Things You Keep in a Box

So Mom got the postcard today. It says Congratulations in big curly letters, and at the very top is the address of Studio TV-15 on West 58th Street. After three years of trying, she has actually made it. She's going to be a contestant on The $20,000 Pyramid, which is hosted by Dick Clark.

On the postcard there's a list of things to bring. She needs some extra clothes in case she wins and makes it to another show, where they pretend it's the next day even though they really tape five in one afternoon. Barrettes are optional, but she should definitely bring some with her. Unlike me, Mom has glossy red hair that bounces around and might obstruct America's view of her small freckled face.

And then there's the date she's supposed to show up, scrawled in blue pen on a line at the bottom of the card: April 27, 1979. Just like you said.

I check the box under my bed, which is where I've kept your notes these past few months.
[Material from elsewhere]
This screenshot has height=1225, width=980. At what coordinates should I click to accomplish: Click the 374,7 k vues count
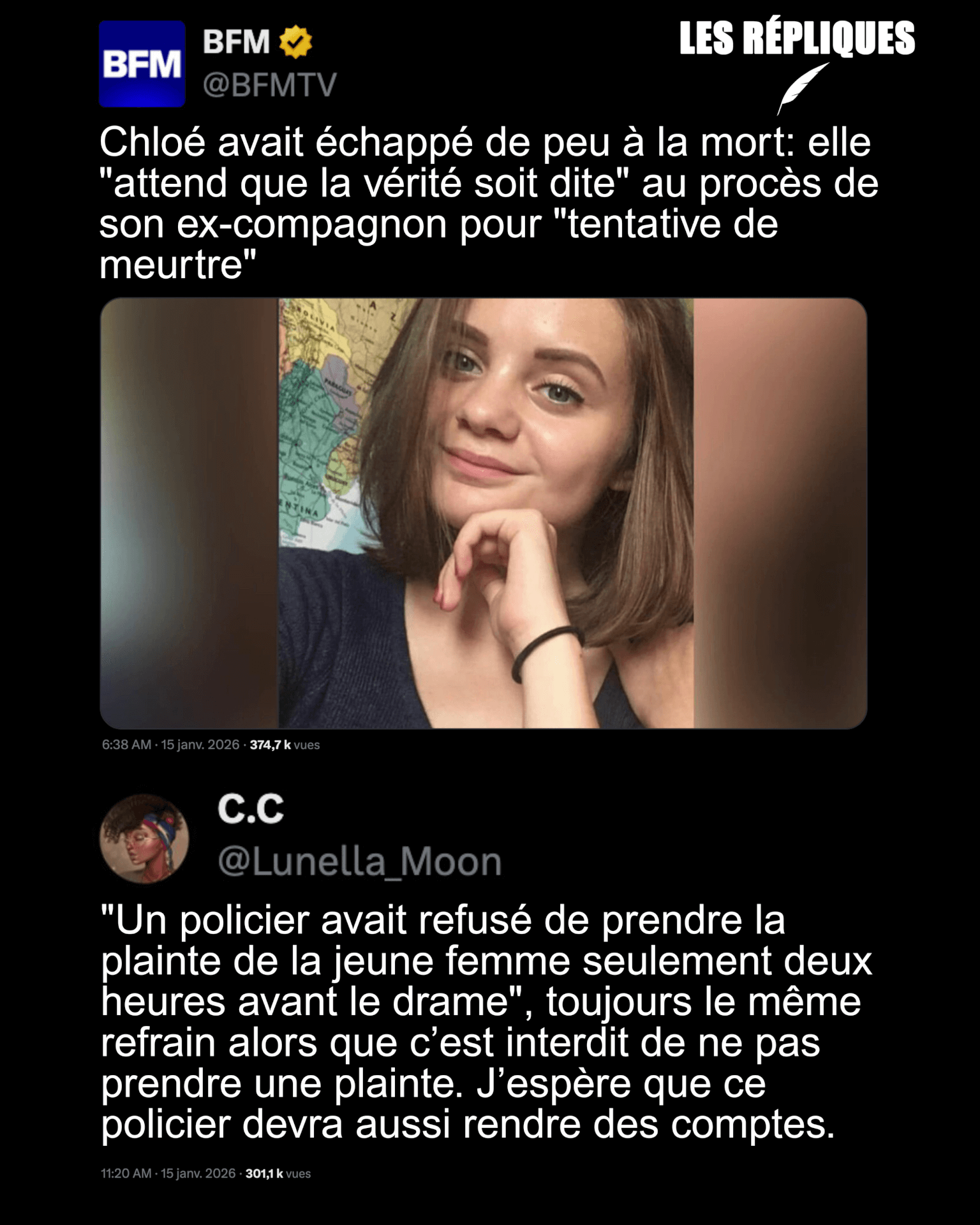(285, 745)
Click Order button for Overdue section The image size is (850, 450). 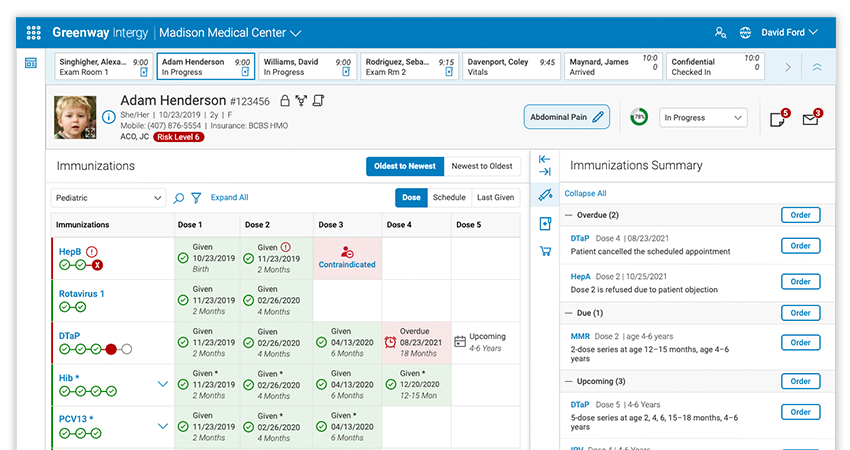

There it is, in your tiny handwriting: April 27th: Studio TV-15, the words all jerky-looking, like you wrote them on the subway. Your last "proof."

I still think about the letter you asked me to write. It nags at me, even though you're gone and there's no one to give it to anymore. Sometimes I work on it in my head, trying to map out the story you asked me to tell, about everything that happened this past fall and winter. It's all still there, like a movie I can watch when I want to. Which is never.

Things That Go Missing

Mom has swiped a big paper calendar from work and Scotch-taped the month of April to the kitchen wall. She used a fat green marker, also swiped from work, to draw a pyramid on April 27, with dollar signs and exclamation points all around it.

She went out and bought a fancy egg timer that can accurately measure a half minute. They don't have fancy egg timers in the supply closet at her office.

April twenty-seventh is also Richard's birthday. Mom wonders if that's a good omen. Richard is Mom's boyfriend. He and I are going to help Mom practice every single night, which is why I'm sitting at my desk instead of watching after-school TV, which is a birthright of every latchkey child. "Latchkey child" is a name for a kid with keys who hangs out alone after school until a grown-up gets home to make dinner. Mom hates that expression. She says it reminds her of dungeons, and must have been invented by someone strict and awful with an unlimited child-care budget. "Probably someone German," she says, glaring at Richard, who is German but not strict or awful.

It's possible. In Germany, Richard says, I would be one of the Schlusselkinder, which means "key children."

"You're lucky," he tells me. "Keys are power. Some of us have to come knocking." It's true that he doesn't have a key. Well, he has a key to his apartment, but not to ours.

Richard looks the way I picture guys on sailboats--tall, blond, and very tucked-in, even on weekends. Or maybe I picture guys on sailboats that way because Richard loves to sail. His legs are very long, and they don't really fit under our kitchen table, so he has to sit kind of sideways, with his knees pointing out toward the hall. He looks especially big next to Mom, who's short and so tiny she has to buy her belts in the kids' department and make an extra hole in her watchband so it won't fall off her arm.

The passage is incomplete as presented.